On Saturday, 28 March 2020 at the No 10, Downing Street daily Covid – 19 Health Crisis media briefing, Alok Sharma, Secretary of State for Business, Energy and Industrial Strategy, announced that the Government will bring into law in “the coming weeks” changes to the UK insolvency laws to help struggling British businesses stay afloat and give them “greater flexibility” during the coronavirus pandemic and emerge intact the other side of it.

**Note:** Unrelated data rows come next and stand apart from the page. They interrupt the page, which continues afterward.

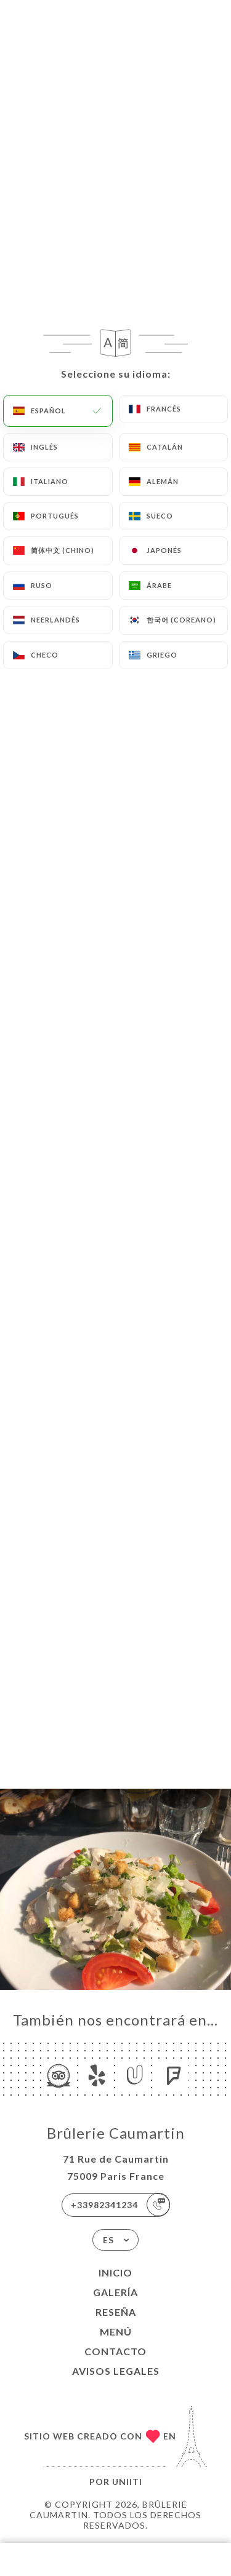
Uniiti (127, 2481)
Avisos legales (116, 2371)
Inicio (115, 2272)
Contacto (115, 2351)
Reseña (115, 2312)
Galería (115, 2292)
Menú (116, 2331)
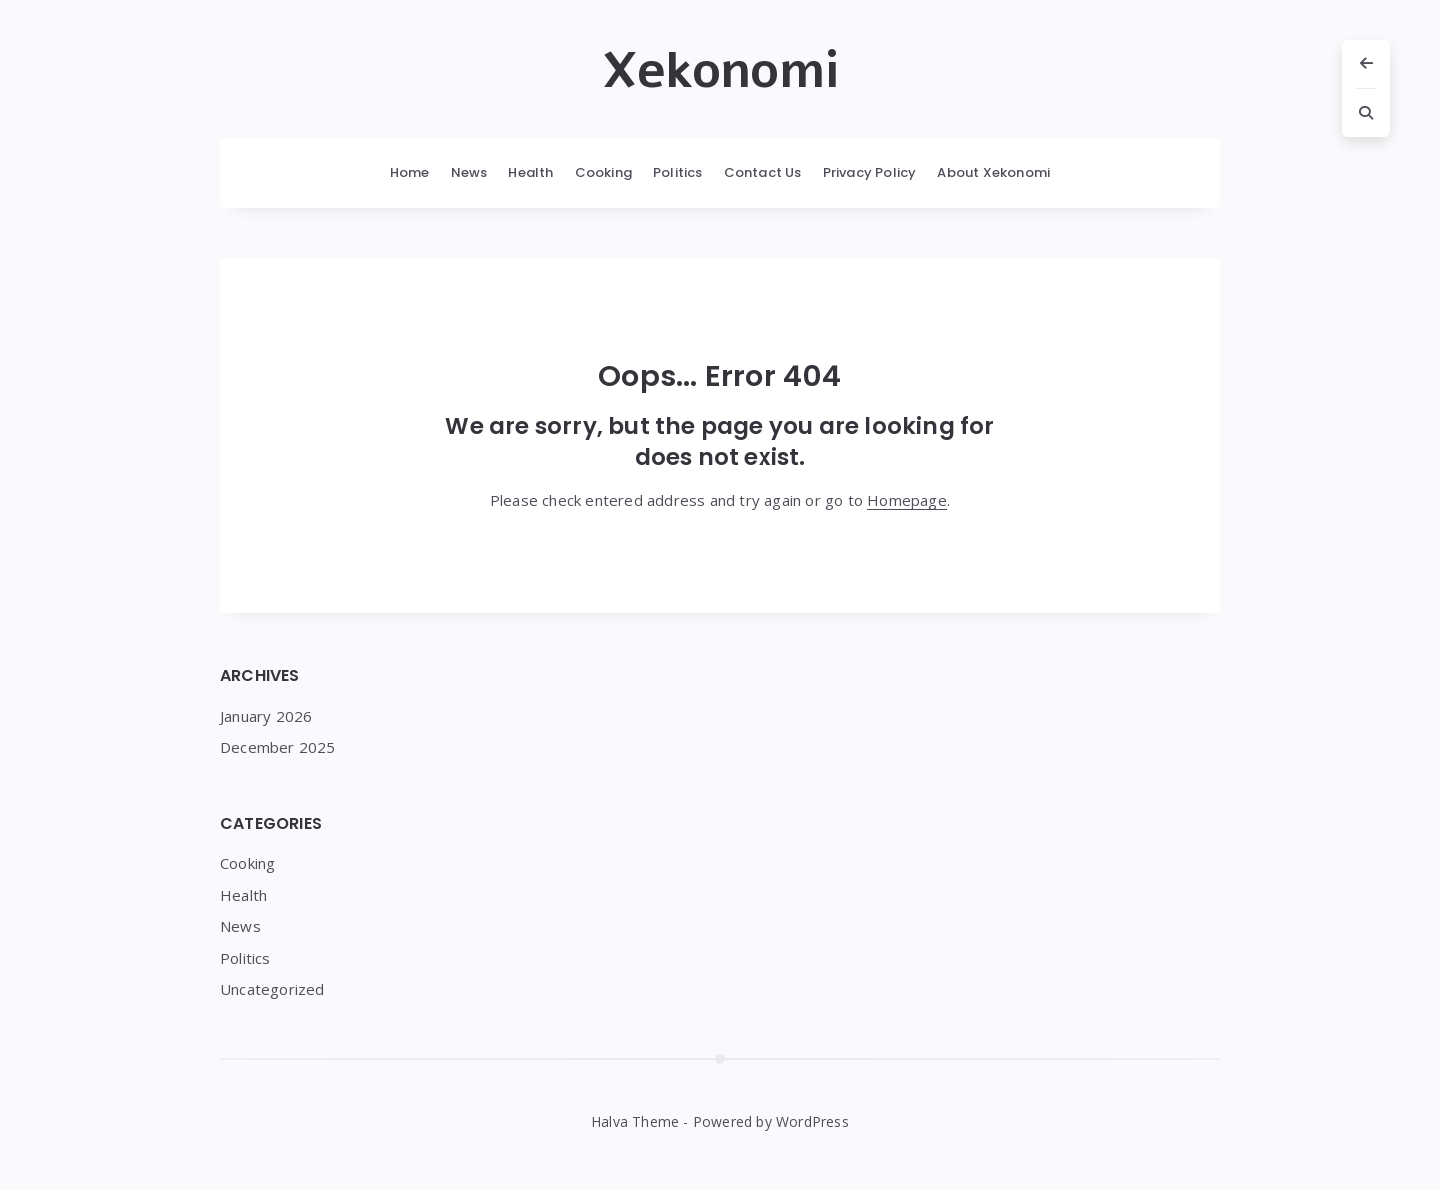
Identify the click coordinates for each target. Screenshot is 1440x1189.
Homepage (907, 500)
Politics (678, 172)
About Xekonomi (993, 172)
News (469, 172)
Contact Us (763, 172)
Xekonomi (720, 71)
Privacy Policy (870, 172)
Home (410, 172)
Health (530, 172)
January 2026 (266, 716)
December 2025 (278, 747)
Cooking (603, 172)
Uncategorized (272, 989)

He said that the measures will give firms extra time and space to weather the storm and be ready to get back to normal when the crisis ends whilst ensuring creditors get the best return possible in the circumstances. He also said that that the changes will allow companies undergoing restructuring to continue access to supplies and raw materials to carry out their activities.

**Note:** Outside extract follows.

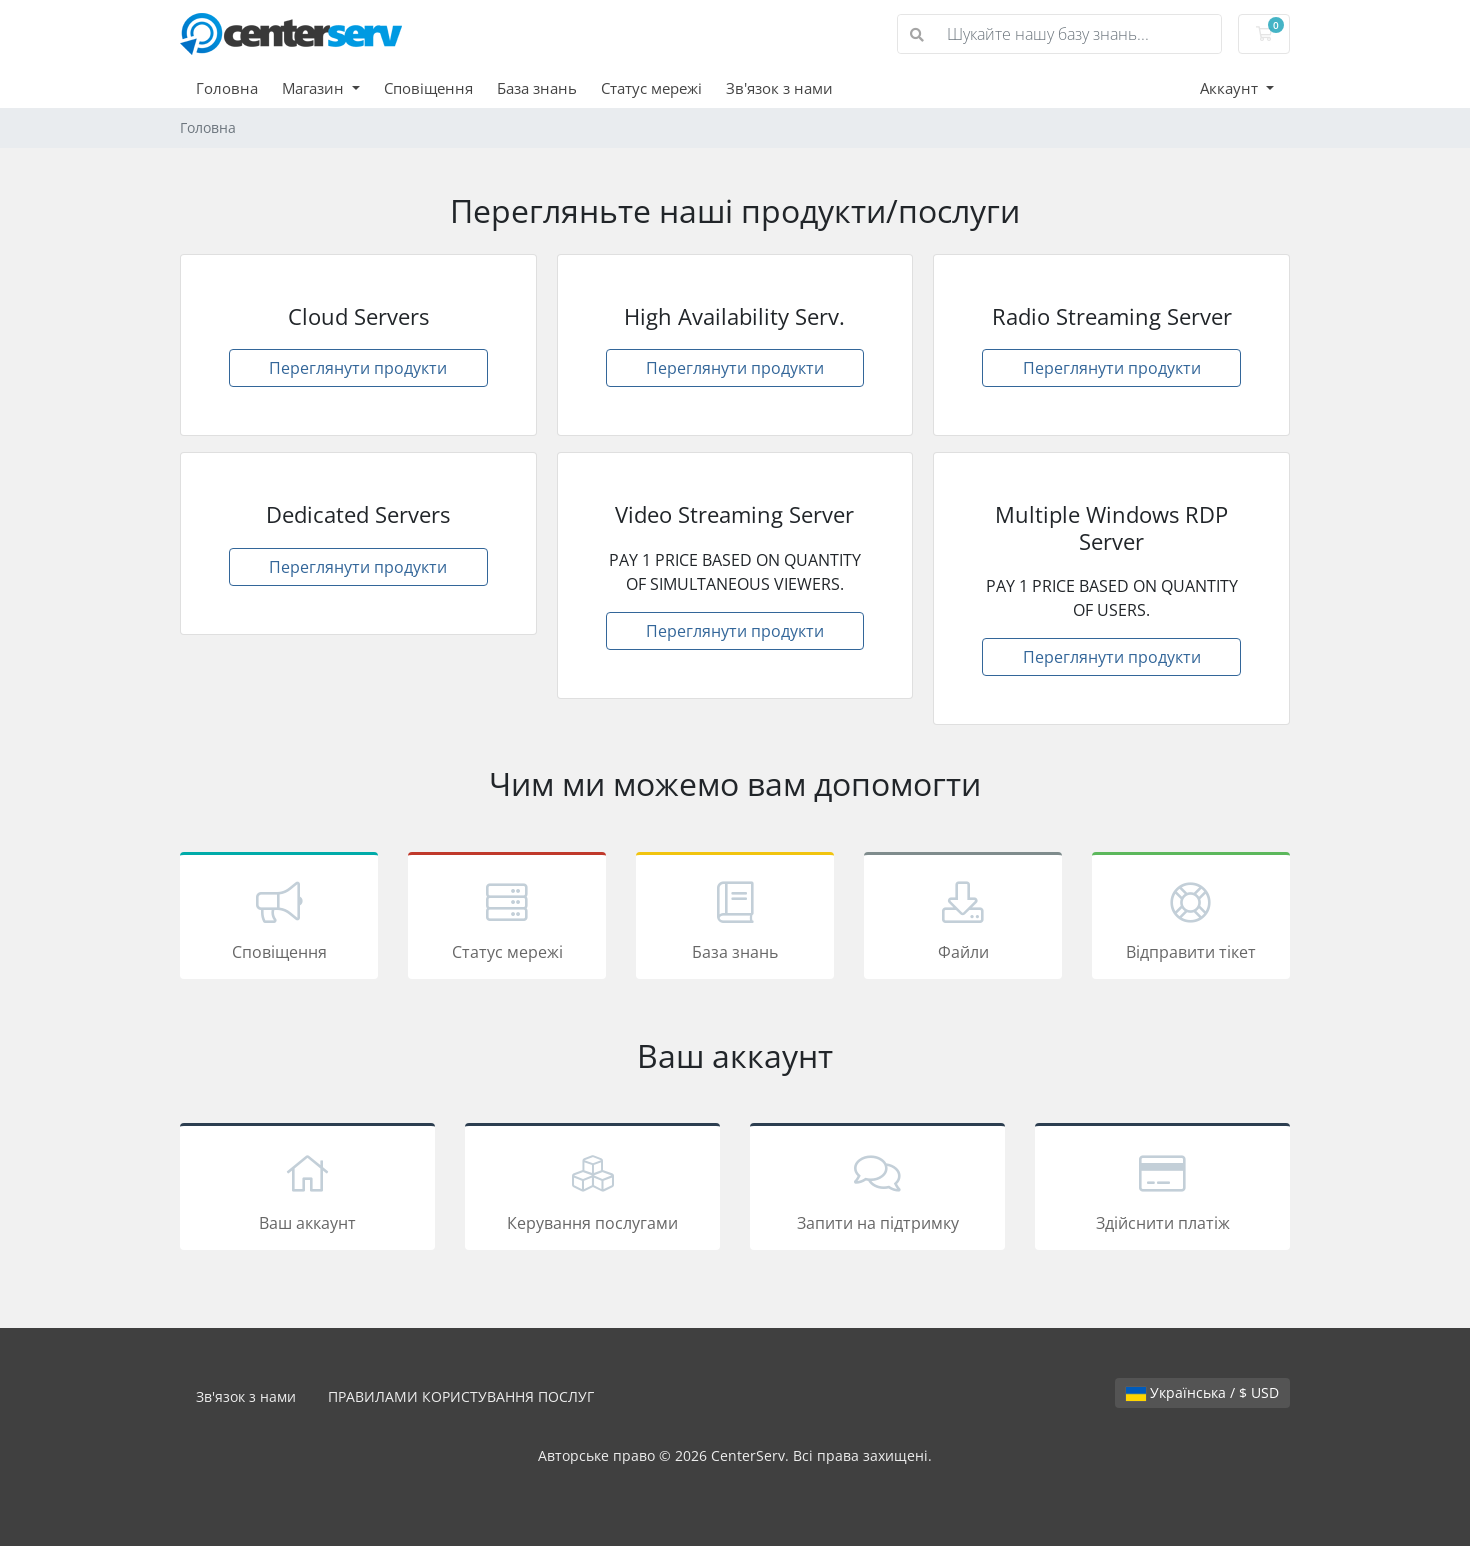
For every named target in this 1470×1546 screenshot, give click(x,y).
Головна (227, 88)
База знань (537, 88)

Mr Sharma also announced that there would be a temporary suspension of the wrongful trading provisions “for three months” to be applied retrospectively from March 1 2020 for company directors to remove the threat of personal liability during the pandemic, but he was keen to emphasise that all of the other checks and balances that help to ensure directors fulfil their duties properly will remain in force.
The Insolvency Service have, over the weekend, issued further information on the Government’s proposed changes. They include:-
- A moratorium for companies giving them breathing space from creditors enforcing their debts for a period of time whilst they seek a rescue or restructure.
- Protection of their supplies to enable them to continue trading during the moratorium.
- A new restructuring plan or procedure, binding creditors to that plan.
As soon as we have more information, we shall let you know.